Over the last few years there have been few stocks on the JSE that have divided opinion quite as much as Steinhoff. While there must always be buyers and sellers to make any market, attitudes towards the furniture retailer have been far more polarised than most.
There have always been those who argued that the business was simply too complex to properly understand, and what they did understand they didn’t like. On the other end of the spectrum were people who believed strongly in Markus Jooste’s deal-making abilities and that Steinhoff was a great company run by an outstanding management team.
It’s a story not unlike what the market experienced with African Bank (Abil) only a few years ago. There were those who were convinced that the Abil business model was fatally flawed, and others who believed that Leon Kirkinis was a brilliant CEO who had the unsecured lending market at his feet.
‘The cash just isn’t there’
Adrian Saville, the CEO of Cannon Asset Managers, has been, in both instances, in the former camp. He points out that the forensic tools that they use in their investment process had been raising flags over Steinhoff’s numbers for some time. This, he says, is a clear parallel with African Bank, as in both cases it appears that “accounting trumped cash flows”.
“There are two elements of Steinhoff that have stood out for a long time, and I don’t think this is being expert after the fact,” Saville says. “Each time they made an acquisition it tended to get bigger and bigger, which often is the nature of a type of sheltering where in order to hide historically rearranged financial furniture, you have to buy bigger and bigger rooms of furniture.”
These big acquisitions, he argues camouflaged the shortcomings in the earlier transactions.
“But as the transactions got bigger, the return on invested capital fell increasingly below the cost of capital,” Saville explains. “This meant that they were either borrowing money or issuing equity, and inevitably they’ve been a furious equity issuer to fund transactions that were not particularly good transactions.”
This is where the second issue becomes apparent.
“If you can get past the fairly anaemic return on invested capital and satisfy yourself that the accounting number is what it is, it really becomes a glaring anomaly when you go look for the cash flow,” says Saville. “The cash just isn’t there.”
He points out that this is not a new or even particularly uncommon view.
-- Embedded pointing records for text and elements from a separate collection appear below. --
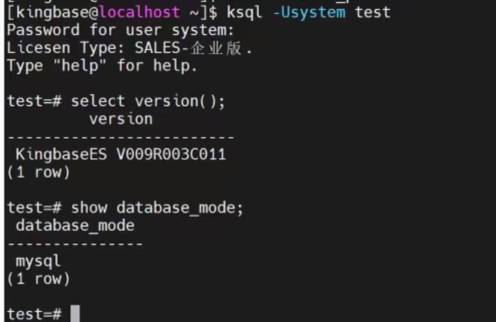496x322 pixels.
Task: Click "localhost" in the shell prompt
Action: pos(143,13)
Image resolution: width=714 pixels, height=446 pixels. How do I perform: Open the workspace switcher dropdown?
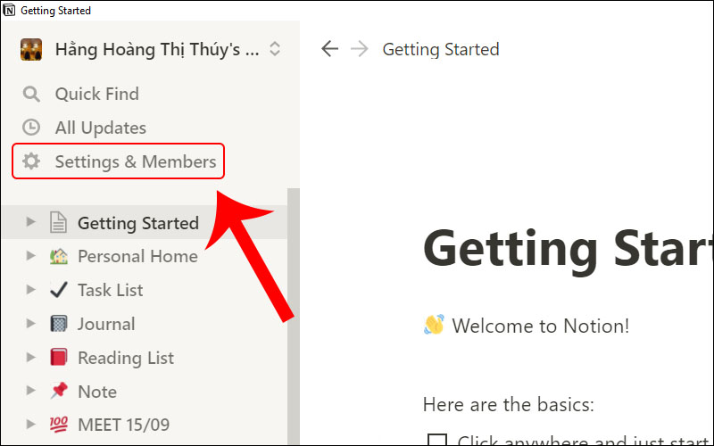[x=274, y=49]
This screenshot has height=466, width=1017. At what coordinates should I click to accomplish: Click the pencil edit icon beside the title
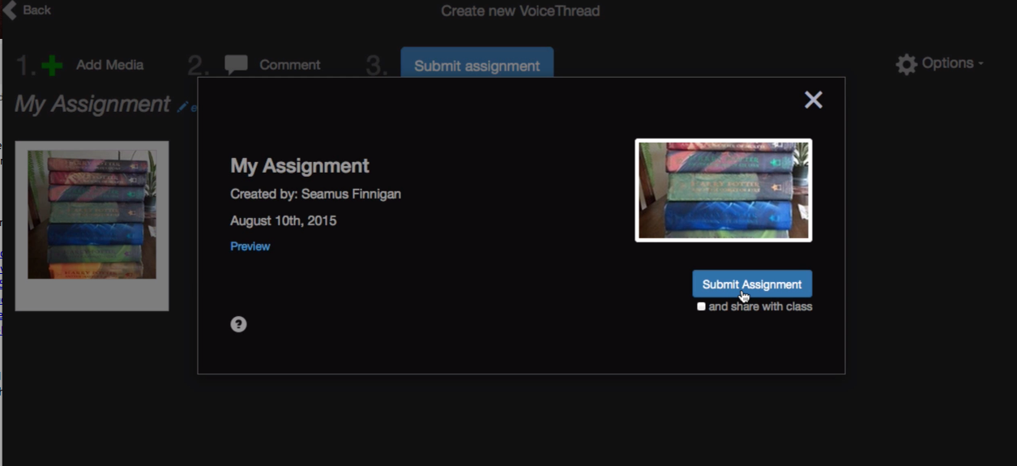point(183,106)
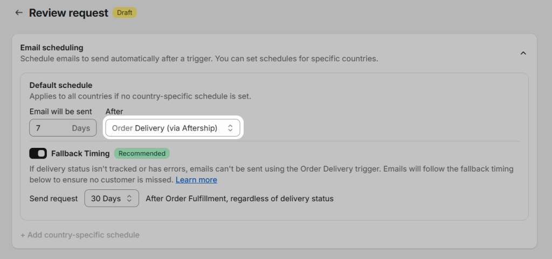Click the up-down arrows on 30 Days select

pyautogui.click(x=129, y=199)

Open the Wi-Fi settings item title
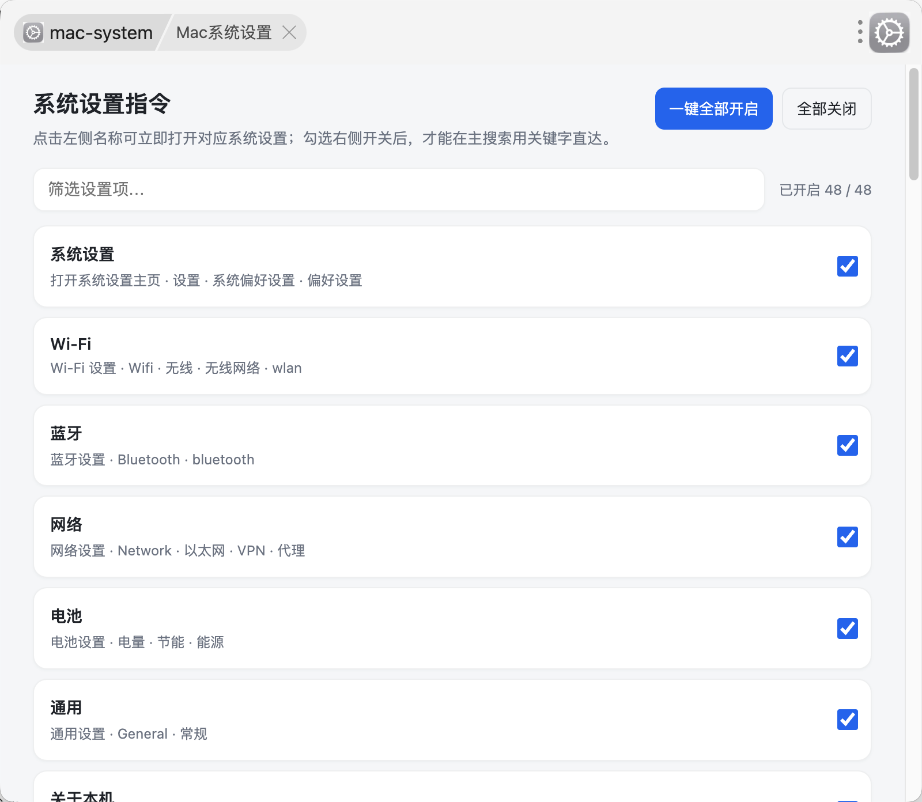click(x=71, y=344)
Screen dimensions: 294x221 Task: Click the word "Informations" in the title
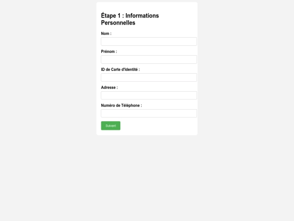pyautogui.click(x=142, y=16)
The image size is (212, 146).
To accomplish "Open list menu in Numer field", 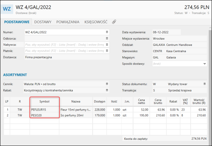I will [x=107, y=32].
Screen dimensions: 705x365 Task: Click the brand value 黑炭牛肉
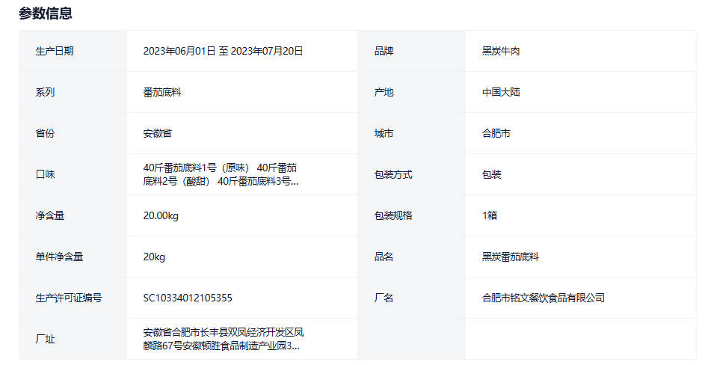[501, 51]
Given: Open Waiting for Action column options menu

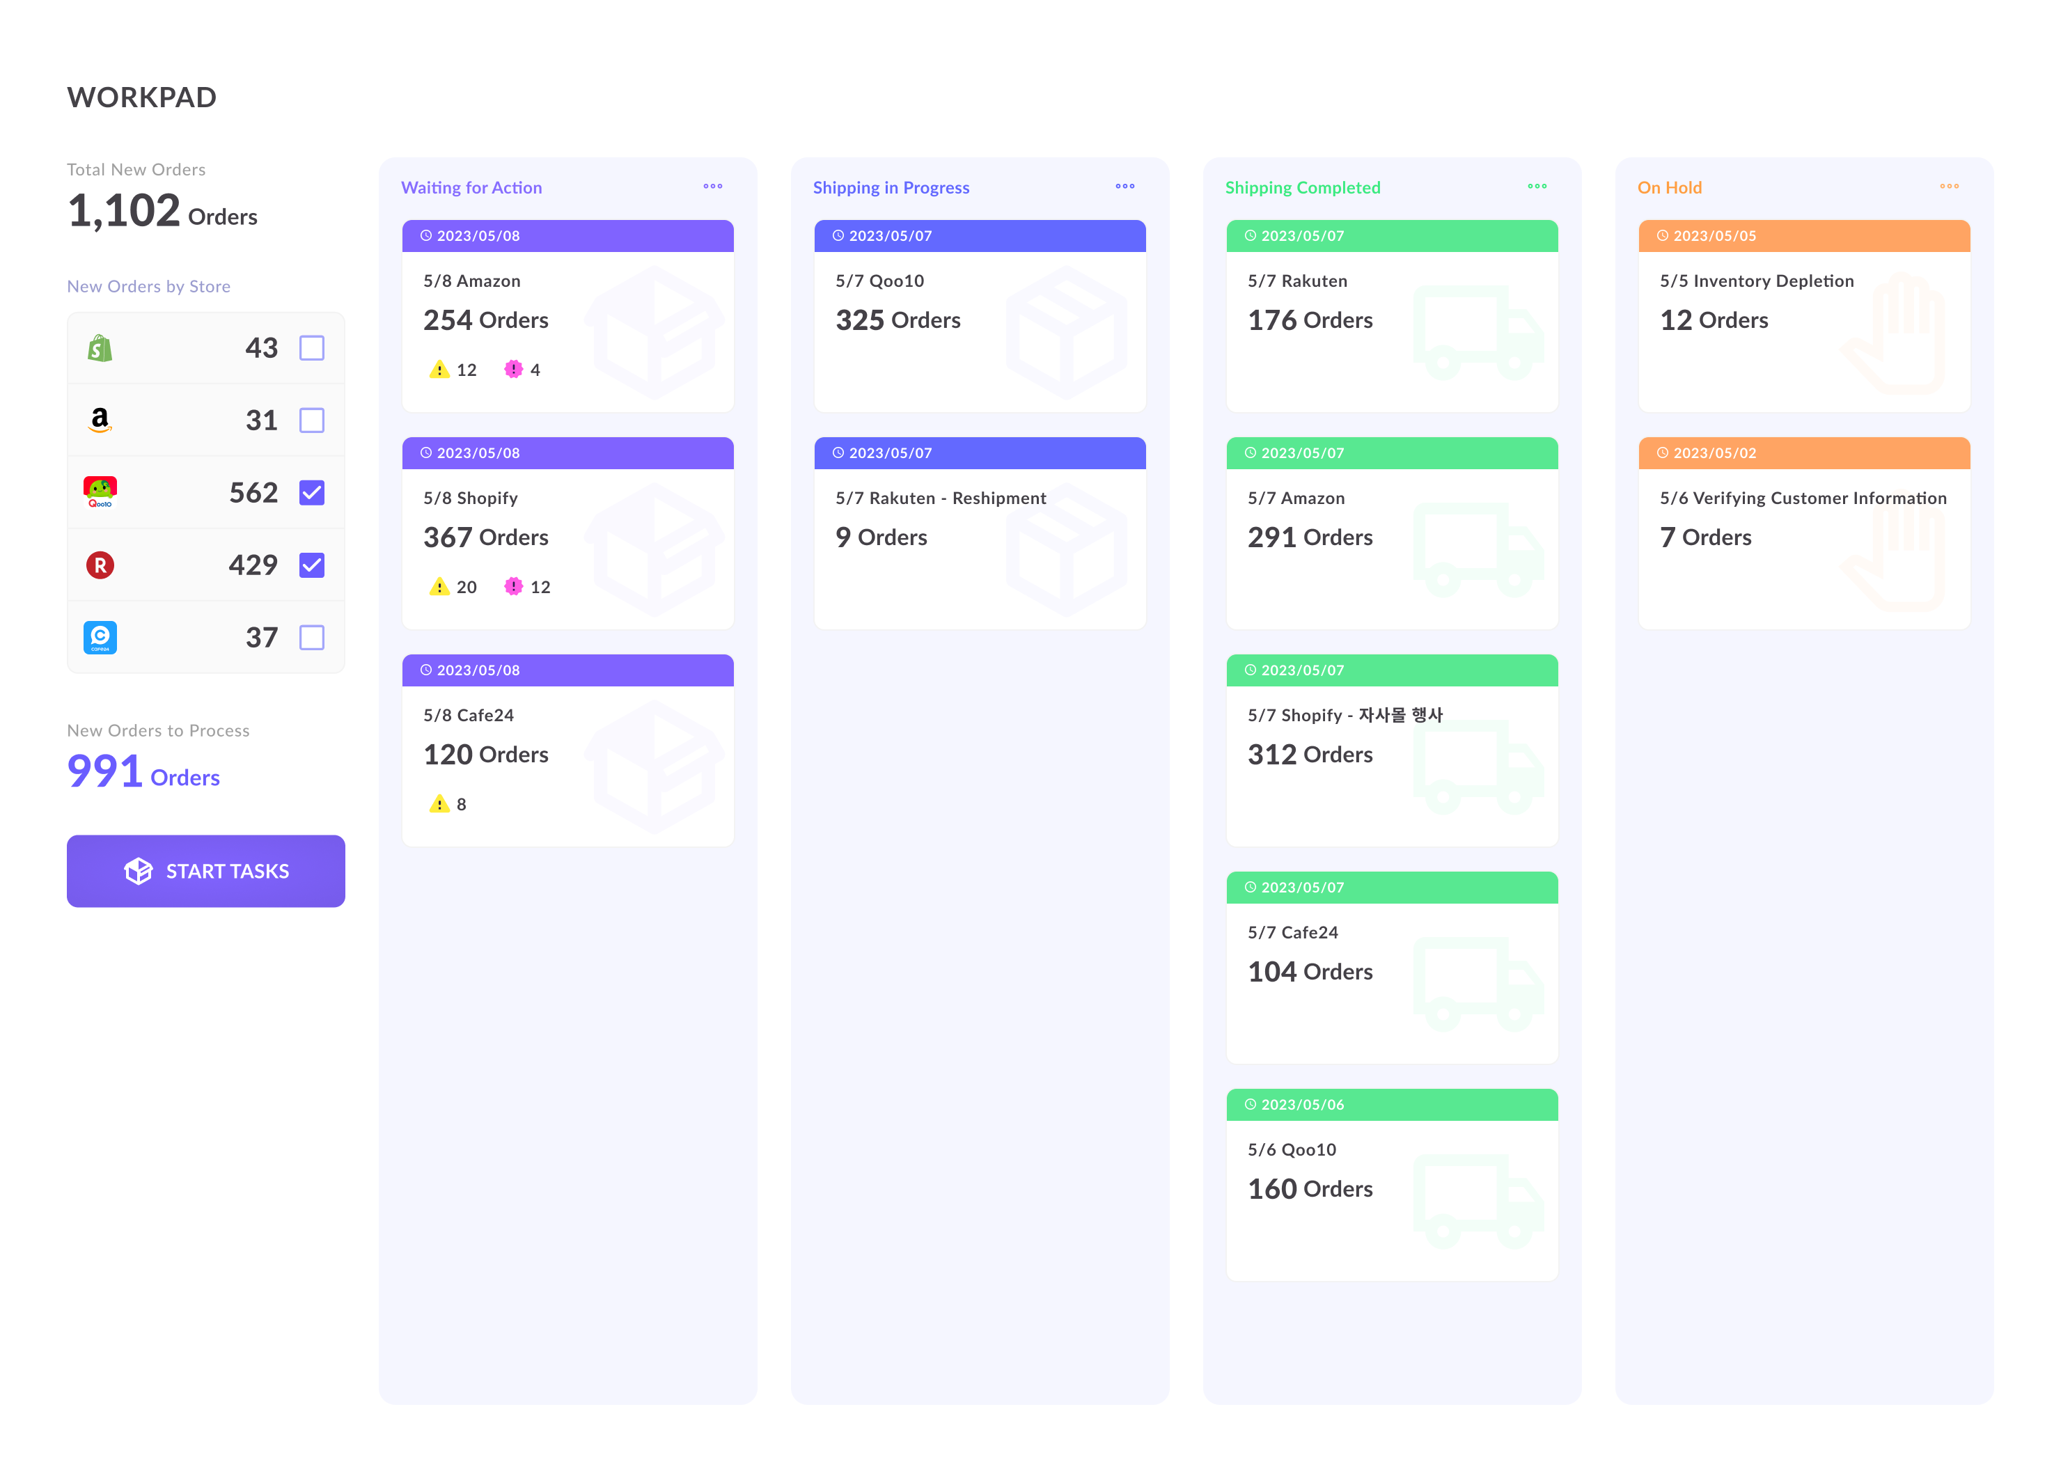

Many people have been noting for years that there are these two problems with Steinhoff – that it is acquiring underperforming assets and that there is no cash flow from the business.
“It’s not necessarily the case that if you are making bad acquisitions it’s fraud, but it is often the case that once you have started to chase your tail the activity becomes increasingly furious,” Saville argues. “And the activity they have undertaken has been absolutely frenetic. We had no exposure to Steinhoff in our active mandates for the simple reason that we didn’t believe the numbers. And we weren’t alone in that observation.”
South Africa’s Enron
Steinhoff is, however, far bigger than African Bank ever was. Until this week it was one of the top 10 shares in the FTSE/JSE All Share SWIX Index.
This has caused some commentators to compare it to Enron, the US energy company that collapsed into bankruptcy at the start of this century. At it’s peak, its stock traded at over $90 per share, and it was a Wall Street darling.
At this point, it might be premature to predict that Steinhoff’s current troubles must doom the company to total collapse, but there are striking similarities with what happened at Enron. In both cases the issue is questionable accounting involving off-balance sheet transactions and inflated revenues that made the business appear far more attractive to the market than it actually was.
Where to now?
Steinhoff won’t necessarily go the same way as Enron, but if it is to survive things are going to have to change radically.
“I think it’s clear that this is a business in deep distress,” says Saville. “There are at least three or four issues that have to be worked through.”
The first is getting clarity on the real earnings in the business, which has both income statement and balance sheet implications.
“For the income statement, whatever you’ve been looking at for the last few years is simply the stuff of financial manufacturing,” says Saville. “It’s going to have to be restated. That will transfer into the balance sheet. They also have to bring the off balance sheet stuff onto the balance sheet.”
He adds that there is now no chance of recapitalising the business at its historical multiples. Any recapitalisation will almost certainly require new investors and therefore necessitate a change of ownership.
“The other element is that there are clearly criminal and civil legal actions that could be brought,” Saville concludes. “Steinhoff has issued a whole lot of equity on the back of numbers that are manufactured. The board would have been aware of these structures and they were issuing equity and raising debt on the back of numbers that were simply not true. And that’s criminal.”